Note this is being used with ClinSV v1.0 with reference genome b38. However I think it should give similar duration to v0.9's b37 ref genome

##############################################
####                ClinSV                ####
##############################################
# 28/03/2022 18:25:00

# clinsv dir: /app/clinsv
# projectDir: /app/project_folder
# sampleInfoFile: /app/project_folder/sampleInfo.txt 
# name stem: project_folder
# lumpyBatchSize: 5
# genome reference: /app/ref-data/refdata-b38
# run steps: all
# number input bams: 1

# Create sample info file from bam files ...
ln -s /app/input/NA12878.grch38.subsampled.bam /app/project_folder/alignments/FR05812606/FR05812606.bam
ln -s /app/input/NA12878.grch38.subsampled.bam.bai /app/project_folder/alignments/FR05812606/FR05812606.bam.bai
# Read Sample Info from /app/project_folder/sampleInfo.txt
# use: FR05812606       H7LH3CCXX_6             /app/input/NA12878.grch38.subsampled.bam
# 1 samples to process
# If not, please exit make a copy of sampleInfo.txt, modify it and rerun with -s sampleInfo_mod.txt pointing to the new sample info file. 

###### Generate the commands and scripts ######

# bigwig

# lumpy

# cnvnator

# annotate

# prioritize

# qc

###### Run jobs ######

 ### executing: sh /app/project_folder/alignments/FR05812606/bw/sh/bigwig.createWigs.FR05812606.sh &> /app/project_folder/alignments/FR05812606/bw/sh/bigwig.createWigs.FR05812606.e  ...  

 ### finished after (hh:mm:ss): 01:31:33
 ### exist status: 0

 ### executing: sh /app/project_folder/alignments/FR05812606/bw/sh/bigwig.q0.FR05812606.sh &> /app/project_folder/alignments/FR05812606/bw/sh/bigwig.q0.FR05812606.e  ...  
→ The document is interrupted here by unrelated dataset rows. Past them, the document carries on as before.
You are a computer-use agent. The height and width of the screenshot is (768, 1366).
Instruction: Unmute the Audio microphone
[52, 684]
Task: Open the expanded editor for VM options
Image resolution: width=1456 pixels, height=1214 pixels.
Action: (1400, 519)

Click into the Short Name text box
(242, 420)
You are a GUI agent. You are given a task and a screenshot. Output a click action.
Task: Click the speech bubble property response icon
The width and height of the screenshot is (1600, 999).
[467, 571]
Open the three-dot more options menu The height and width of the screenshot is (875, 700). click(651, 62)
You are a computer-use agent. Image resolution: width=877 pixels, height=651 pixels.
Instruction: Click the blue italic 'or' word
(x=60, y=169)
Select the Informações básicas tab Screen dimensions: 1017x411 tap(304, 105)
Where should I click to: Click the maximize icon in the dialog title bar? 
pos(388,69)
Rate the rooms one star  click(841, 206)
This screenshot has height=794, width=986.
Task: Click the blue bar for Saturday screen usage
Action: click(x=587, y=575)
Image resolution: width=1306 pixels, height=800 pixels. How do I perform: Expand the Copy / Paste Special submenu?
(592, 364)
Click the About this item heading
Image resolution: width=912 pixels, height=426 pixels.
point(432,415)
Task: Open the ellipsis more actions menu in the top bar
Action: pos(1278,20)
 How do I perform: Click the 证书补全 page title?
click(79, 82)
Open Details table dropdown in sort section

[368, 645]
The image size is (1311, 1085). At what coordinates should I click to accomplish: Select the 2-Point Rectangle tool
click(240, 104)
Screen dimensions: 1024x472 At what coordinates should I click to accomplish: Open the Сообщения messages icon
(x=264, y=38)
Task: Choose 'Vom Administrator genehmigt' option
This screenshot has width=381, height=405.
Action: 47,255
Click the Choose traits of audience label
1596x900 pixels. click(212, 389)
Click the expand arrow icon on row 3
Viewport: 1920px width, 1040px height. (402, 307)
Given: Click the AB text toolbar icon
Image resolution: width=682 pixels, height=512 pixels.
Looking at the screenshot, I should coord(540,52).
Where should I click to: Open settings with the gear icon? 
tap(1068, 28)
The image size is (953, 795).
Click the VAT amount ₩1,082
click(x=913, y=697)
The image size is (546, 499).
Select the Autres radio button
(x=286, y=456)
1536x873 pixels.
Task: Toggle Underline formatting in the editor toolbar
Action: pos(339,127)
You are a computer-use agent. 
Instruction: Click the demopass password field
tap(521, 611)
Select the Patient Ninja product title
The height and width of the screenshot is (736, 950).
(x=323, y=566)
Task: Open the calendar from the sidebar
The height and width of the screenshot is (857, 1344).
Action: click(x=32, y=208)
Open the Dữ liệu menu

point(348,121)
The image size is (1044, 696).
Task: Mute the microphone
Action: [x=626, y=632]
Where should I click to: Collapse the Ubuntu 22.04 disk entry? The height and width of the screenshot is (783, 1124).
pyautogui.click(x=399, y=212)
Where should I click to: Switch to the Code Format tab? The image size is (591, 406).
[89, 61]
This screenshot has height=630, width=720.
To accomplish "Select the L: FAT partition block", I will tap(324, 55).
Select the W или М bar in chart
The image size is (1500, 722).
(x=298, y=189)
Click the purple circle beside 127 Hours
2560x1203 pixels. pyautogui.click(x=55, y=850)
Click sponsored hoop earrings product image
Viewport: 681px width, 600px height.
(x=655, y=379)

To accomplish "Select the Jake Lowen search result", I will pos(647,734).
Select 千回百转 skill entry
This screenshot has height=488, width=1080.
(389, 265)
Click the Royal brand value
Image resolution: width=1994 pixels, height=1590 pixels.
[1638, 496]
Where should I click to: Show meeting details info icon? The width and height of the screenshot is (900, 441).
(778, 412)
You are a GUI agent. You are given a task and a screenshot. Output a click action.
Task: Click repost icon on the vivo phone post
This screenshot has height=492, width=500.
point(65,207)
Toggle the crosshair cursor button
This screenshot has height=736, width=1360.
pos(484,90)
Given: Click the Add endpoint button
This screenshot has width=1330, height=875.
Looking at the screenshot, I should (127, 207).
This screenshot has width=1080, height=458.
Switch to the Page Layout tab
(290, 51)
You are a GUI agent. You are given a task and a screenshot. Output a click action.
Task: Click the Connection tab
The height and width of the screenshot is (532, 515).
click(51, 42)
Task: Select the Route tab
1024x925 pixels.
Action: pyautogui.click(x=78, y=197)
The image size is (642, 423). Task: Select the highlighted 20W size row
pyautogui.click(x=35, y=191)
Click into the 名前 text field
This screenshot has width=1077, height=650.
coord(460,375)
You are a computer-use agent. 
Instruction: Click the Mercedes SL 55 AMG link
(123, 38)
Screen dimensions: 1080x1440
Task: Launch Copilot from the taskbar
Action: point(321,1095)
 ### finished after (hh:mm:ss): 00:37:20
 ### exist status: 0

 ### executing: sh /app/project_folder/alignments/FR05812606/bw/sh/bigwig.q20.FR05812606.sh &> /app/project_folder/alignments/FR05812606/bw/sh/bigwig.q20.FR05812606.e  ...  

 ### finished after (hh:mm:ss): 00:36:05
 ### exist status: 0

 ### executing: sh /app/project_folder/alignments/FR05812606/bw/sh/bigwig.mq.FR05812606.sh &> /app/project_folder/alignments/FR05812606/bw/sh/bigwig.mq.FR05812606.e  ...  

 ### finished after (hh:mm:ss): 00:37:10
 ### exist status: 0

 ### executing: sh /app/project_folder/SVs/FR05812606/lumpy/sh/lumpy.preproc.FR05812606.sh &> /app/project_folder/SVs/FR05812606/lumpy/sh/lumpy.preproc.FR05812606.e  ...  

 ### finished after (hh:mm:ss): 00:12:51
 ### exist status: 0

 ### executing: sh /app/project_folder/SVs/joined/lumpy/sh/lumpy.caller.joined.sh &> /app/project_folder/SVs/joined/lumpy/sh/lumpy.caller.joined.e  ...  

 ### finished after (hh:mm:ss): 00:26:51
 ### exist status: 0

 ### executing: sh /app/project_folder/SVs/joined/lumpy/sh/lumpy.depth.joined.sh &> /app/project_folder/SVs/joined/lumpy/sh/lumpy.depth.joined.e  ...  

 ### finished after (hh:mm:ss): 00:00:54
 ### exist status: 0

 ### executing: sh /app/project_folder/SVs/FR05812606/cnvnator/sh/cnvnator.caller.FR05812606.sh &> /app/project_folder/SVs/FR05812606/cnvnator/sh/cnvnator.caller.FR05812606.e  ...  

 ### finished after (hh:mm:ss): 00:56:31
 ### exist status: 0

 ### executing: sh /app/project_folder/SVs/joined/sh/annotate.main.joined.sh &> /app/project_folder/SVs/joined/sh/annotate.main.joined.e  ...  

 ### finished after (hh:mm:ss): 01:27:03
 ### exist status: 0

 ### executing: sh /app/project_folder/SVs/joined/sh/prioritize.main.joined.sh &> /app/project_folder/SVs/joined/sh/prioritize.main.joined.e  ...  

 ### finished after (hh:mm:ss): 00:00:07
 ### exist status: 0

 ### executing: sh /app/project_folder/SVs/qc/sh/qc.main.joined.sh &> /app/project_folder/SVs/qc/sh/qc.main.joined.e  ...  

 ### finished after (hh:mm:ss): 00:00:48
 ### exist status: 0

# 29/03/2022 00:52:13 Project project_folder project_folder | Total jobs 11 | Remaining jobs 0 | Remaining steps bigwig,lumpy,cnvnator,annotate,prioritize,qc  11 | Total time: 386 min

# 29/03/2022 00:52:13 Project project_folder project_folder | Total jobs 11 | Remaining jobs 0 | Remaining steps   0 | Total time: 386 min

# Everything done! Exit

# writing igv session files...

xml file: /app/project_folder/igv/FR05812606.xml

I also want to add, that you may experience even slower times for the CNVnator section as the job resources are hard coded to 16 cpus and 30 gb of memory. See the source code line here. So it is not using all the resources that are available to it.